> **Task to complete**
Set down, exactly as written, the lines from the line holding "The image size" to the end of the data, inclusive, skipping any pictures.

Stored records
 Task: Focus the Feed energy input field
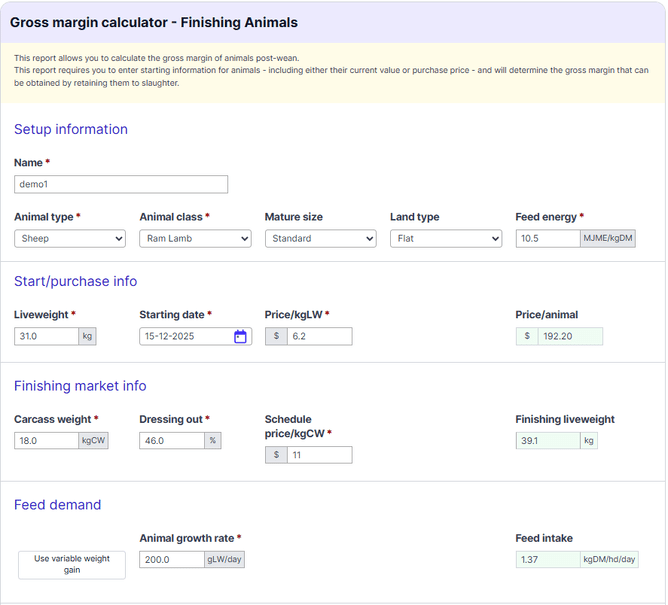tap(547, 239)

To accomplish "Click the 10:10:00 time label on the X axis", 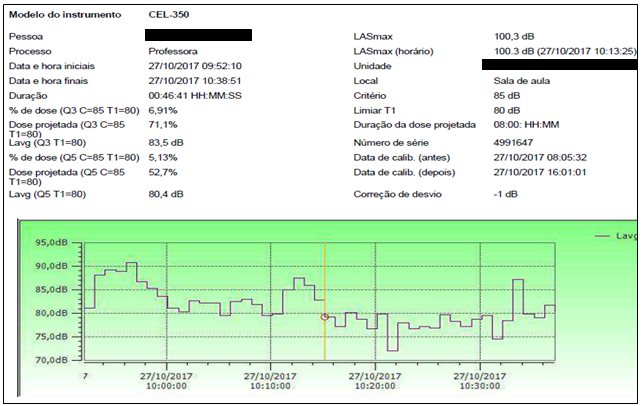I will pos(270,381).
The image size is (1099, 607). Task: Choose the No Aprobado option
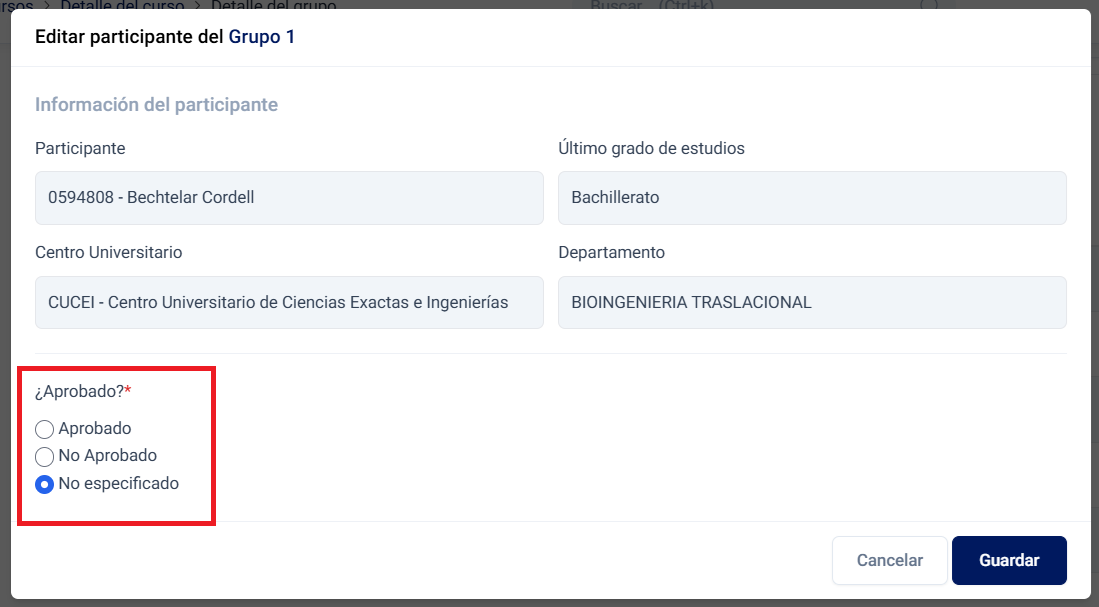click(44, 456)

> **Finished task**
The image size is (1099, 607). Task: Choose the No Aprobado option
click(44, 456)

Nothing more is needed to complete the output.